(Description of the task): Task for the records below: please copy exactly, and only, the lines from the one containing "The image size" to the last line, both included, leaving out the pictures.

(Given entries):
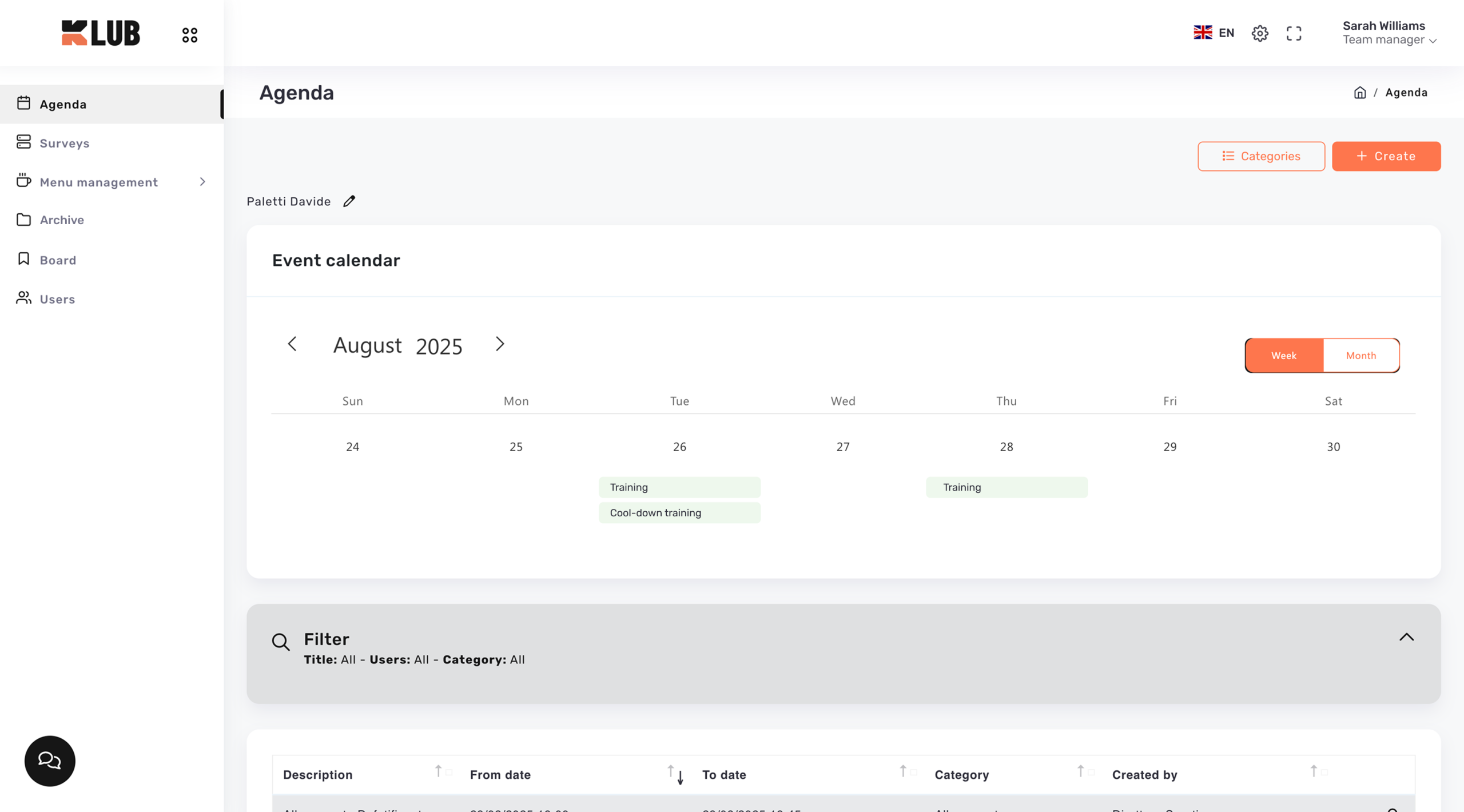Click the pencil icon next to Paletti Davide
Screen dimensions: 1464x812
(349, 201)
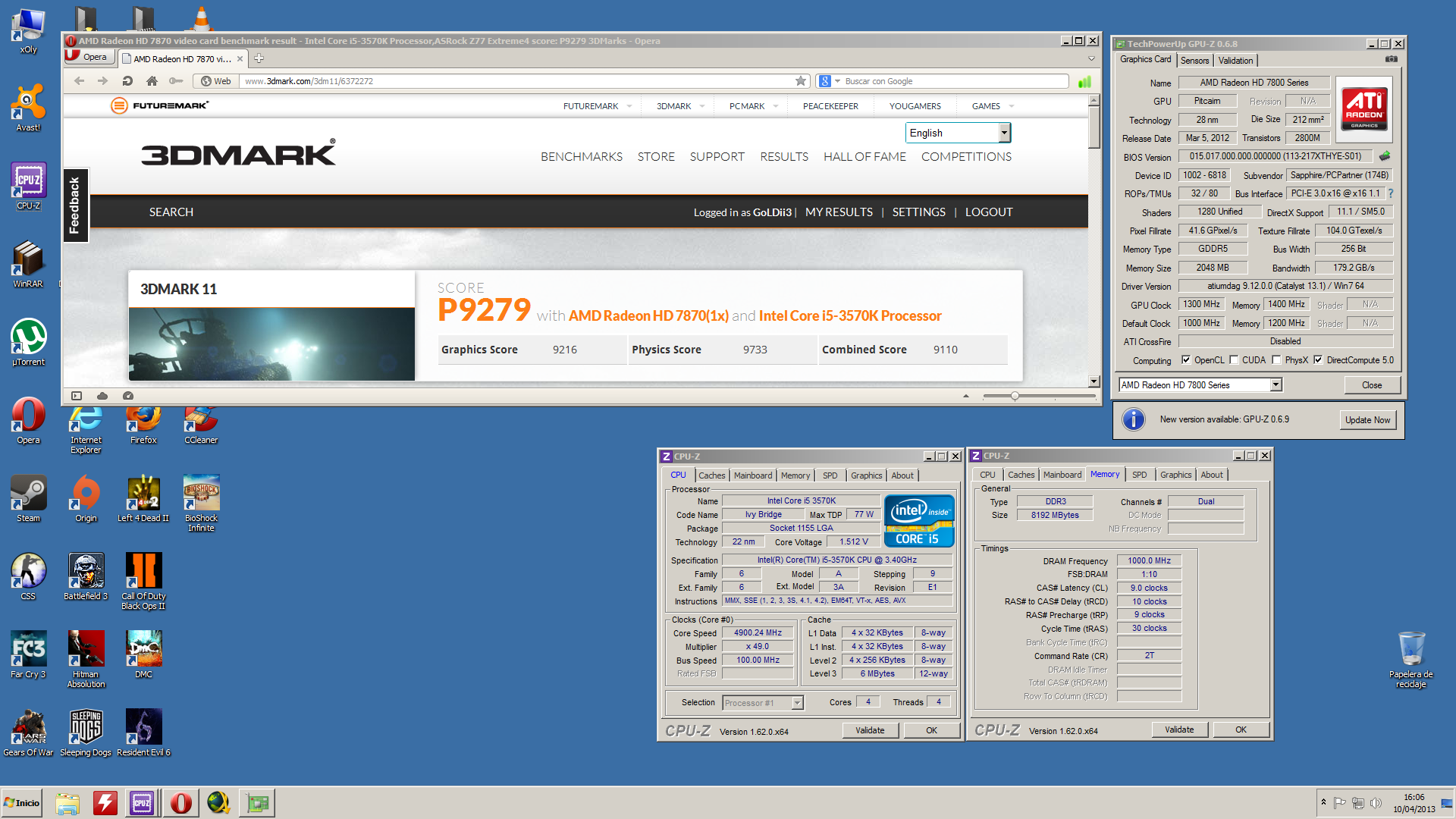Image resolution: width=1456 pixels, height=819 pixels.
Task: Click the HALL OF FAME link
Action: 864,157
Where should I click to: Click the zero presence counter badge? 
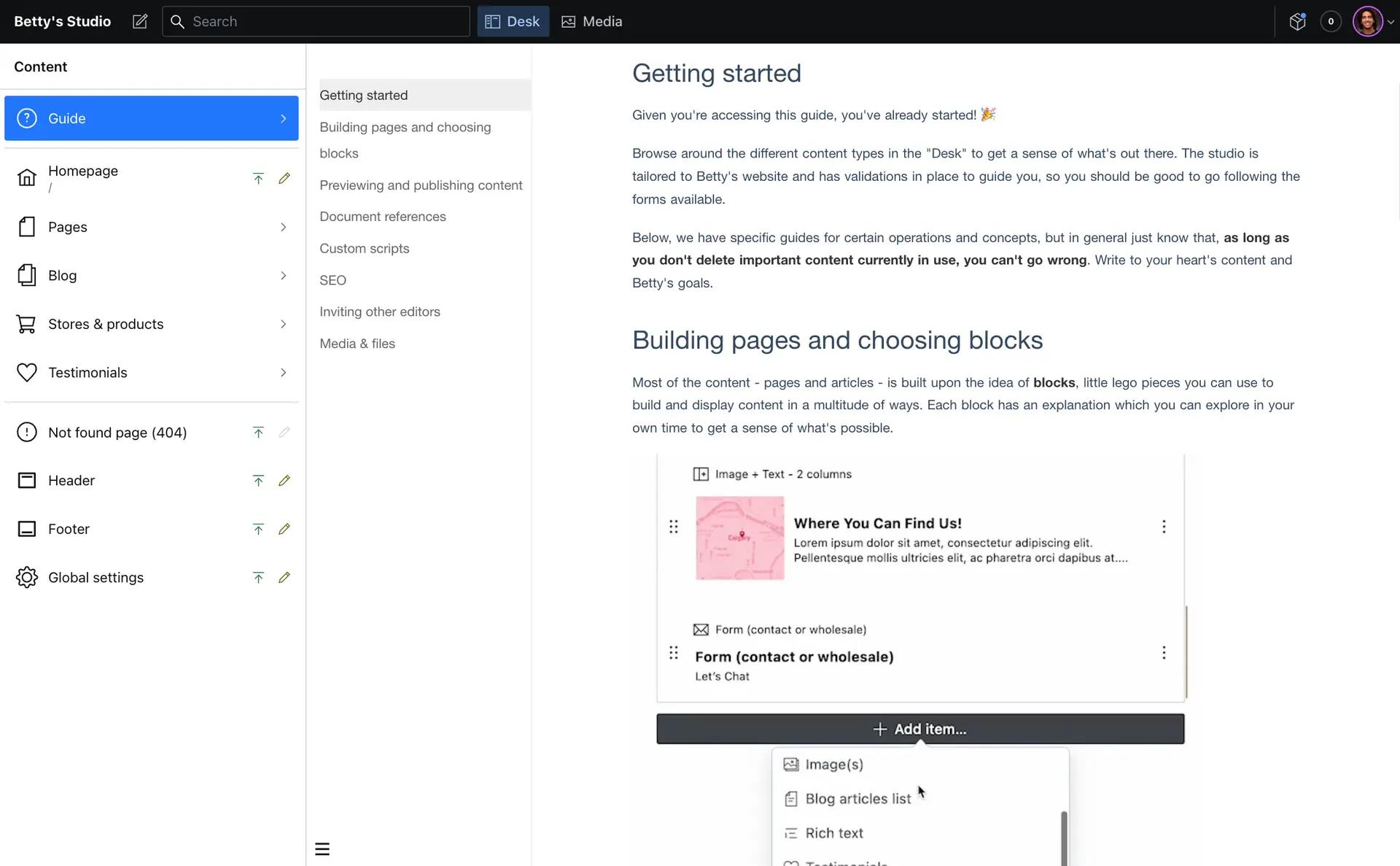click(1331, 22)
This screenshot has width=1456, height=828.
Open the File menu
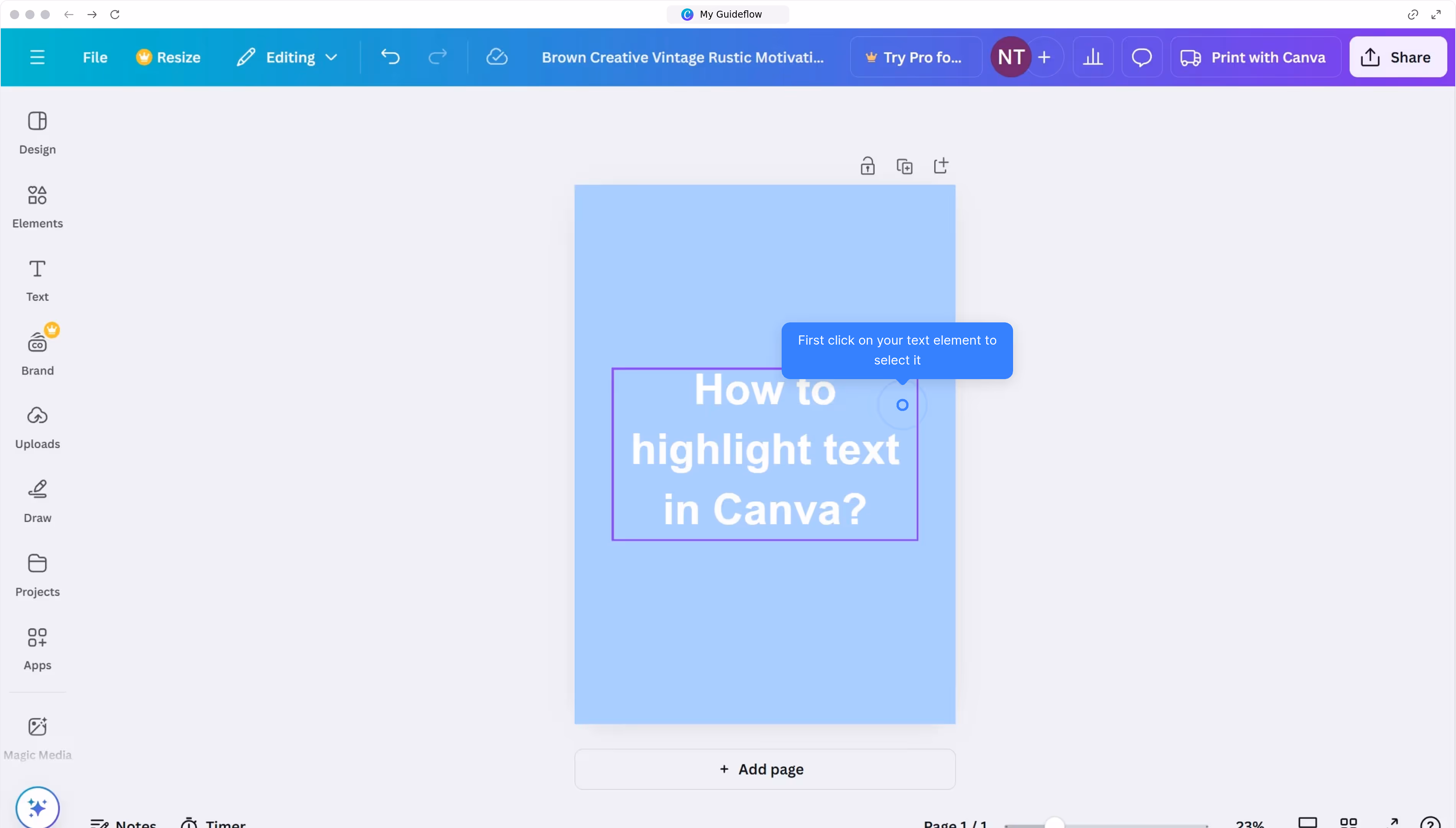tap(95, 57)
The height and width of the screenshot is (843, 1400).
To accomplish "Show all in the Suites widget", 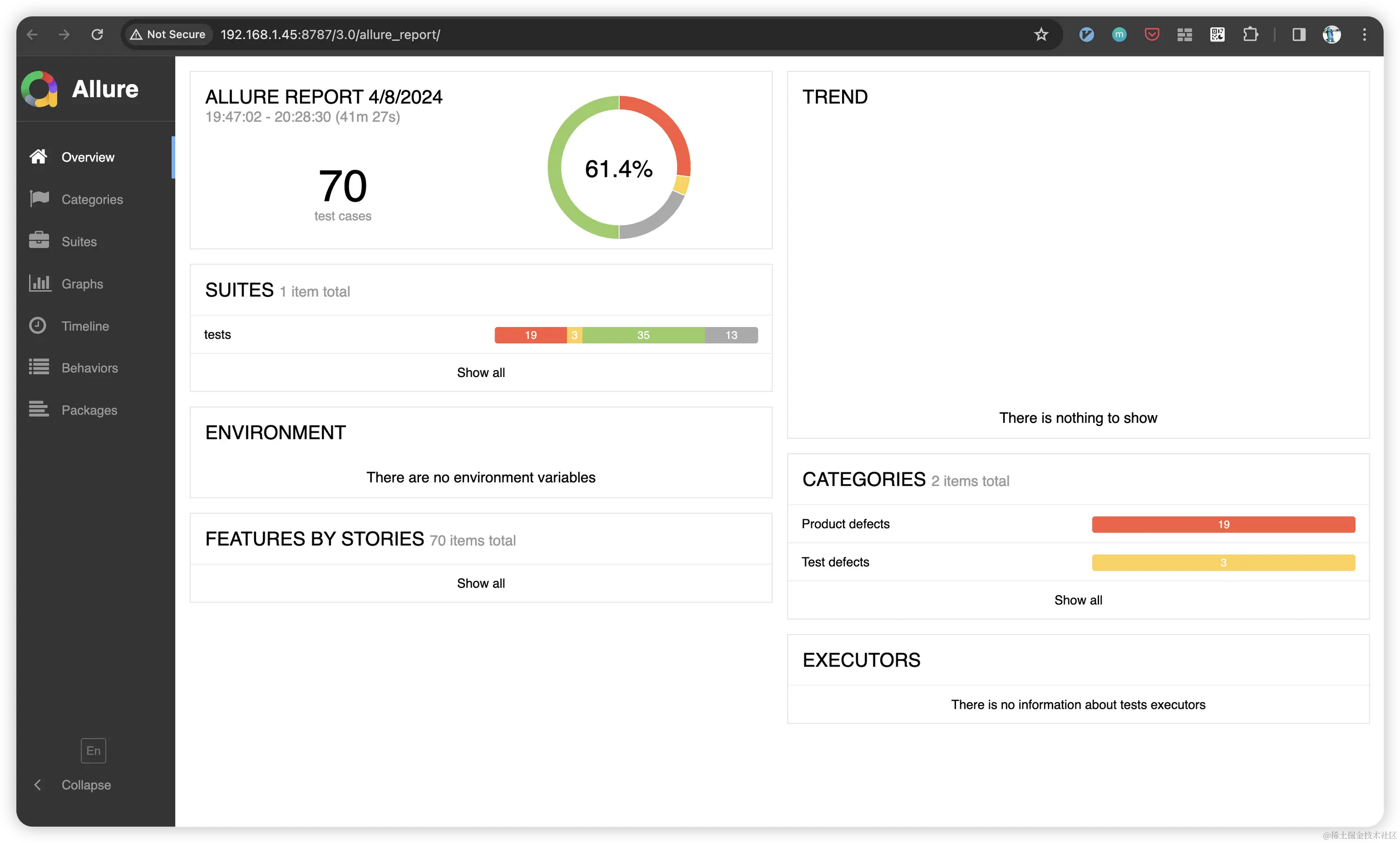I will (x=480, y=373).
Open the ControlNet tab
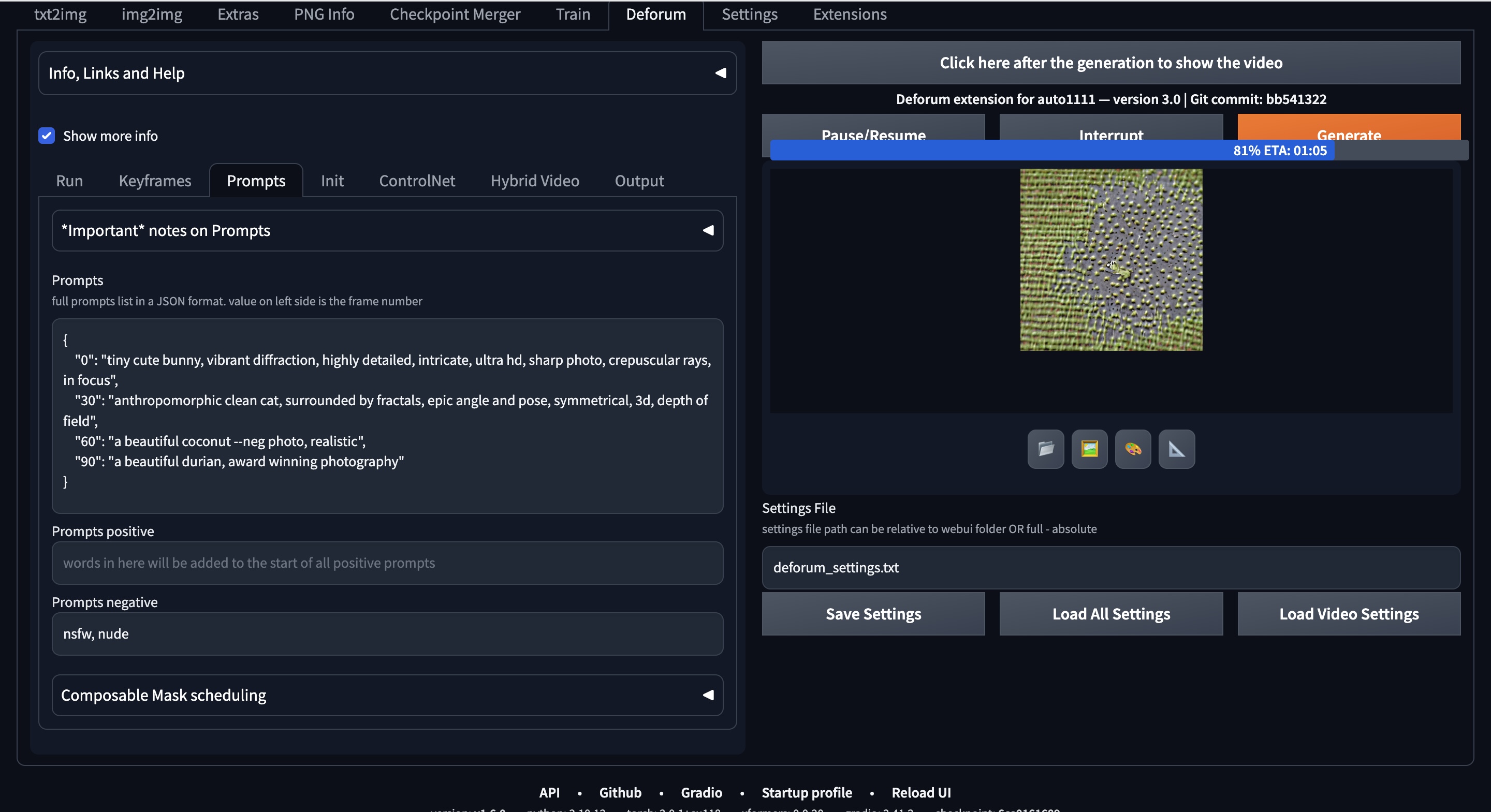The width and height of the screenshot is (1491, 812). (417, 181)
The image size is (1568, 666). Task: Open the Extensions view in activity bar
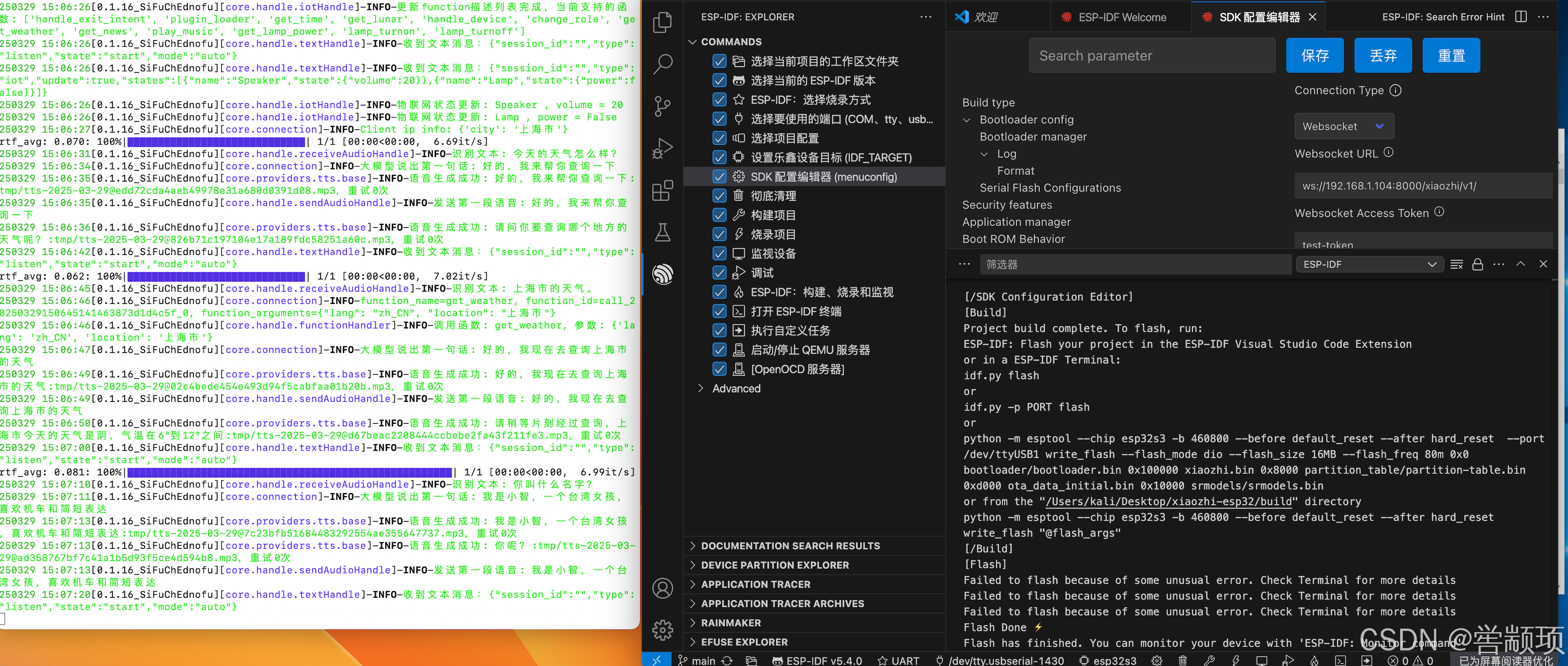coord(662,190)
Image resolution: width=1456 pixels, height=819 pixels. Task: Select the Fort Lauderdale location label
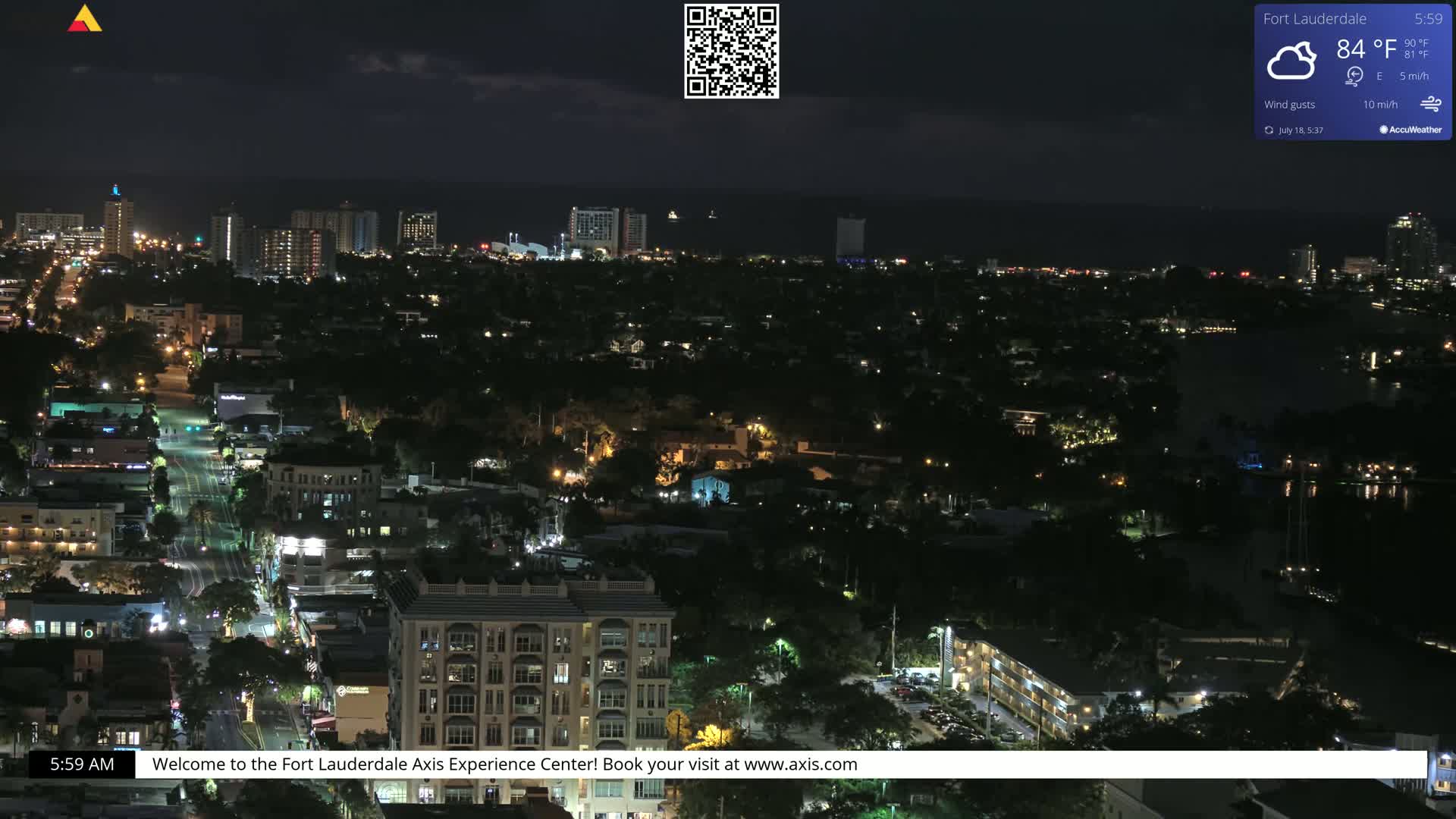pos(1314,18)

(Answer section):
The image size is (1568, 666). Task: Open the Extensions view in activity bar
coord(662,190)
Image resolution: width=1456 pixels, height=819 pixels. Task: Select the Fort Lauderdale location label
pos(1314,18)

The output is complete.